Area What It Covers When You Need It
Linux Daily commands, networking, performance, systemd & logs, storage & filesystems. Node debugging, SSH sessions, system-level incident triage.
Python Automation scripts, SRE utilities, API/JSON/YAML processing, subprocess & CLI wrapping. Writing quick tools, health checks, or K8s automation without a full framework.
Core Kubernetes Architecture, internals, worker nodes, pod lifecycle, namespaces, RBAC boundaries. Explaining and debugging cluster behavior without guessing.
Workloads Deployments, StatefulSets, DaemonSets, Jobs, ConfigMaps, Secrets, scheduling, autoscaling. Most day-to-day app incidents and capacity decisions.
Networking Services, Ingress, Gateway API, ExternalDNS, CoreDNS, CNIs, service mesh. Network symptoms that cross team boundaries.
Security RBAC, network policy, pod security, admission policy, image supply chain, secrets. Strict client environments and audit requirements.
Operations Incident response, SLOs, production readiness, capacity planning, upgrades, backup/DR. On-call, maintenance windows, and pre-production reviews.
Monitoring Prometheus, Grafana, Thanos, logging, distributed tracing, alerting design. Observability setup and alert triage during incidents.
Cloud AWS EKS/IAM/ECR, AKS, GKE, cost optimisation. Cloud-specific tooling for managed K8s platforms.
Containers Dockerfile patterns, runtime debugging (crictl/nsenter), image troubleshooting. Build pipeline issues, ImagePullBackOff, and container runtime failures.
GitOps & CI/CD ArgoCD, Flux, GitHub Actions, GitLab CI, Jenkins, Git reference. Production changes flowing through automation and code review.
Delivery Helm charts, Terraform for AWS/Azure/GCP. Provisioning infrastructure and deploying applications reproducibly.

Safety Defaults

  • !Never run destructive commands from memory. Check the namespace, context, labels, and owner references first.

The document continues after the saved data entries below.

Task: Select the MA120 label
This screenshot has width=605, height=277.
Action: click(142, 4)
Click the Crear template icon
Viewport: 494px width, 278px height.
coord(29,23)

  • !Prefer kubectl diff -f file.yaml before kubectl apply -f file.yaml when applying direct manifests.
  • !In GitOps clusters, avoid manual drift unless it is an approved emergency action. Patch Git, Helm values, or Terraform instead.
  • !For production incidents, capture evidence before changing state: events, logs, rollout history, pod specs, and relevant metrics.